Menos gelo poderia significar temporadas de pesca mais longas, mas as tempestades de inverno poderiam destruir redes e armadilhas e destruir os ovos de peixes brancos que dependem do gelo para proteção, disse Titus Seilheimer, especialista em pesca da Universidade de Wisconsin-Madison. Uma camada de gelo cobre o Lago Michigan, quinta-feira, 2 de fevereiro de 2023, em Chicago. Crédito:AP Photo/Erin Hooley Charlie Henrikson dirige uma pequena operação de pesca comercial na península de Door County, em Wisconsin. Ele disse que seus barcos lançam redes em fevereiro, quando normalmente só começam a temporada no final de março. Ele disse que está mais preocupado com a falta de gelo, levando a mais evaporação, o que faria com que o nível do lago caísse e dificultaria a chegada de seus barcos ao porto.
"Tenho 71 anos, então é claro que gosto de estar mais quente. Gosto de poder caminhar aqui no cais e não ter condições de gelo. Como você quiser chamar, o tempo está mudando. E estamos recebendo mais condições extremas. Isso mudará nossa estratégia e seremos capazes de descobrir maneiras de utilizá-la.

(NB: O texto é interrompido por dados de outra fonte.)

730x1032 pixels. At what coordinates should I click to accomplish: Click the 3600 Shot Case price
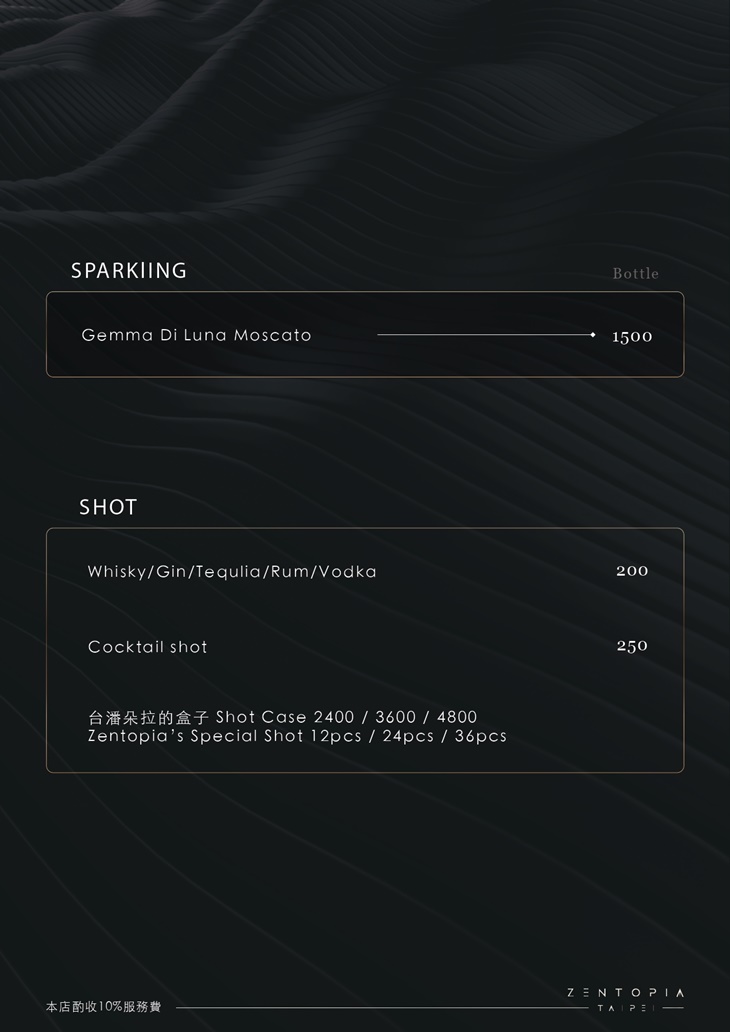coord(396,717)
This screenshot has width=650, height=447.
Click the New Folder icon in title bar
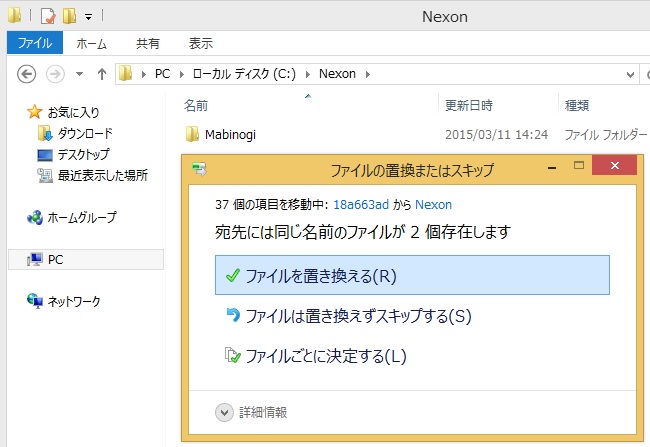click(69, 16)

Menos gelo também pode levar a uma temporada de navegação lacustre mais longa. Mas sem o gelo cobrindo os lagos, fortes tempestades de inverno poderiam erodir as linhas costeiras mais do que o normal, o que poderia empurrar mais sedimentos para os portos e torná-los mais rasos e mais difíceis de navegar, disse Eric Peace, vice-presidente da Lake Carriers Association, um grupo comercial. Juntamente com os níveis mais baixos do lago devido ao aumento da evaporação, os navios poderão ter de transportar menos carga para que fiquem mais altos na água, disse ele.
A falta de gelo deste ano permitiu que Vick-Majors, da Michigan Tech, lançasse um projeto para coletar dados específicos do inverno que os cientistas pudessem comparar com os dados do verão. Pesquisadores de todo os Grandes Lagos estão participando da amostragem este mês.
Recentemente, Madeline Magee e Rae-Ann Eifert, monitoras de lagos do Departamento de Recursos Naturais de Wisconsin, enfrentaram temperaturas abaixo de zero para coletar baldes de água do lago de um quebra-mar de Racine como parte do projeto de Vick-Majors.
O lago estava completamente aberto, uma extensão esmeralda que se estendia até o horizonte, e o vento uivava. Ondas altas atingiram a praia e banharam Eifert enquanto ela estava no quebra-mar, deixando suas calças de esqui cobertas com gotas de gelo. Magee disse que o projeto vale a pena.
"Continuar a recolha de dados apenas informará ainda mais o que sabemos sobre os Grandes Lagos e como poderemos gerir os lagos de forma mais eficiente. ... Se perdermos a cobertura de gelo, estaremos realmente a mudar o ecossistema fundamental do Grande Lago. Lagos de maneiras que realmente não entendemos agora", disse ela.